Most of my Internet addicts have expressed concerns about the economy and what it will hold once they enter the workforce. With or doom and gloom news, it is common for Clients to be concerned for the future. With the insane costs of college and student loans, most do not want to think about how they would even pay for college. Fears about the economy add to their list of reasons why it is better to retreat into gaming instead of focusing on the future.
In truth, the future is frightening. I cannot imagine how most will be able to pay back 100,000+ student loan debt. With many universities costing over 30,000 a year options are limited. This is why research is needed to determine if it is even worth entering into a profession if student loan debt will be excessive.
Beyond student loans, the consistent talk of a recession, especially with the collapse of oil, has caused fear. Many of my Clients do not want to leave home and become independent as they do not think they would be able to make it, even with a degree and a career. This fear becomes an excuse for their addiction, and over time will be a justification.
How to Overcome Career Concerns
What is the blueprint, then, for overcoming career concerns while addicted to the Internet? The first step is to acknowledge the problem. Teenagers need to understand they cannot sit at home and play games the rest of their lives. Parents need to step in and encourage their children and talk with them instead of barking orders. Discussing the fears present can help reduce the anxiety over them.

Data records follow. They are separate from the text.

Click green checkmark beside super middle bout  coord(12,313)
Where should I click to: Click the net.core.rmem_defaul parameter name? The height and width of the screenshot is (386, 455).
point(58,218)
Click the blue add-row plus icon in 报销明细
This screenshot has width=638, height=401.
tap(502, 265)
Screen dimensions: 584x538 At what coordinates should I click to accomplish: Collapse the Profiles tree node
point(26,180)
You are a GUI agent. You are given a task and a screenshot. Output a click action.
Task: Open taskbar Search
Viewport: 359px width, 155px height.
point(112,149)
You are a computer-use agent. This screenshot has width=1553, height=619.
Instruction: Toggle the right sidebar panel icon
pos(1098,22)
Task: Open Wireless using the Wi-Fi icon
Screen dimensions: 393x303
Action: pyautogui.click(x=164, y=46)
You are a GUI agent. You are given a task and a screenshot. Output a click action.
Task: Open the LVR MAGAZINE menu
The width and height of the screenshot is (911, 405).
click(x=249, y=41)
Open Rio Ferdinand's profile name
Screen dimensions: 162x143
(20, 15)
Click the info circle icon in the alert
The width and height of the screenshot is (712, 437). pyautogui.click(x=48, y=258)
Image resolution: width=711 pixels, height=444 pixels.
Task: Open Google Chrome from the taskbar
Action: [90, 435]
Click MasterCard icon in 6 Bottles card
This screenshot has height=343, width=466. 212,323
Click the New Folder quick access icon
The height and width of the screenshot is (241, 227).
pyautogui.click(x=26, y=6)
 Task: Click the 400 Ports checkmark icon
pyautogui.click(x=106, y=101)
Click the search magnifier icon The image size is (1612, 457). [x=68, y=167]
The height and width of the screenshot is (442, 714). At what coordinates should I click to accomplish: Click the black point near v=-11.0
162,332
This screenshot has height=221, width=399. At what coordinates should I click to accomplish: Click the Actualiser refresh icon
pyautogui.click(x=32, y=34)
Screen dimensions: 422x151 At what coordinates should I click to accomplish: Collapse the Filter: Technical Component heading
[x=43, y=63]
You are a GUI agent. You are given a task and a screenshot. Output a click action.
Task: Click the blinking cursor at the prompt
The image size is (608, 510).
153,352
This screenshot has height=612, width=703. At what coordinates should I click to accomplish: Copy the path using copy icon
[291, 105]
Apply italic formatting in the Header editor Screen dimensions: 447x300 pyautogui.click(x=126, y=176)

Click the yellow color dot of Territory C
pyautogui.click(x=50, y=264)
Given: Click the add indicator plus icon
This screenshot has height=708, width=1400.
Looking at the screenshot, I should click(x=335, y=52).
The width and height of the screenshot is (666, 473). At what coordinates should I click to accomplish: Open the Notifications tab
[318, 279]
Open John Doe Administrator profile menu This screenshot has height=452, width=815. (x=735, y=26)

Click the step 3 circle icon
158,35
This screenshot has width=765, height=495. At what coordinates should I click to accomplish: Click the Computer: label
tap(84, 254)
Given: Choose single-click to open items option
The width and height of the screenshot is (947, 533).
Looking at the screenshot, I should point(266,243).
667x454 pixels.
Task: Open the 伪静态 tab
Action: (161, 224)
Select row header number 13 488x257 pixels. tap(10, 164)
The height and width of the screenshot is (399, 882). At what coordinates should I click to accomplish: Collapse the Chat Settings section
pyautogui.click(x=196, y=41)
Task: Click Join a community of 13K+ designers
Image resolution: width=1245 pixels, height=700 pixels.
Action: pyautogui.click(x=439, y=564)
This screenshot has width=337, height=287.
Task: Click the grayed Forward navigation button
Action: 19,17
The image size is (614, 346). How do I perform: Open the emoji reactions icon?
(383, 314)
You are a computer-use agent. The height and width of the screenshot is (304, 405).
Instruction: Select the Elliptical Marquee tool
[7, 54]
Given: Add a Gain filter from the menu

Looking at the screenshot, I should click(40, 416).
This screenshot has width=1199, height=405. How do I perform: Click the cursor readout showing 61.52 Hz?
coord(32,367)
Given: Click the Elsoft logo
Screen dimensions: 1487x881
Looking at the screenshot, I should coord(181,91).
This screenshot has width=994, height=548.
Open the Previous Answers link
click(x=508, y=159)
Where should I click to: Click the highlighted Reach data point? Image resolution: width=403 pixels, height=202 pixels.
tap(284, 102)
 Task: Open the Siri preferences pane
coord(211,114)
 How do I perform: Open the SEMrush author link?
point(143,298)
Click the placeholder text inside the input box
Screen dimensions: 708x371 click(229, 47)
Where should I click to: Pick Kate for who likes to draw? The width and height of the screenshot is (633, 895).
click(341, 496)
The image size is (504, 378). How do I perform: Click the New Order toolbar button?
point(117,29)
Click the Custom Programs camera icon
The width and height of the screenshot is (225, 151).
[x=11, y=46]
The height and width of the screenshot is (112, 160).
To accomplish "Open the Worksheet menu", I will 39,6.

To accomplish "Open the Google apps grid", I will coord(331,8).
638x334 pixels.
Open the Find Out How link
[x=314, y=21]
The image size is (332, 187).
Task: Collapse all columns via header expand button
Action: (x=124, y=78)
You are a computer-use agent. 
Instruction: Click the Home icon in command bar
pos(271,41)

Having fear is ok, but letting this fear stop them from trying is not.
Next, begin to make a list of strengths that are valued in the job market. These strengths will be useful in choosing a career. This step will be difficult as we often do not think about our strengths. Understanding our strengths is not pride, it is truth. Be honest with this list and do not be ashamed of making it.
Researching into careers is the next step, which will take time and energy. Spending an hour a day in this research for a couple of weeks should yield results. Researching at least five different careers is recommended as it will give you more choices.
Finally, begin to make a choice as to the career that would fit best. This choice can be changed later especially if college is required, as the first two years are often general requirements. Enroll in college and begin to take some classes. Start small, 2-3 classes, then increase as confidence builds. How long it takes to graduate does not matter as long as you do. Talk to professors or other professionals in the career you are interested in, to get a better understanding.
Fearing the future is common, as we all have done it at some point. Our teenagers have much to fear we did not 20 years ago. While the future at times can look bleak, we cannot use it as an excuse not to try. If your child is an internet addict, talk with them on a real level about these fears and encourage them to begin to look at the future. Discuss their strengths and what they can bring to the workforce. Help them research careers and give them motivation. However, make sure you let them do most of the work, as they cannot depend on you to fix their problems. Over time many will begin to dig them out of the addiction. Seeing a therapist who works with career issues and internet addiction would help in this process. Over time, career concerns will fade as they have begun a path towards their future.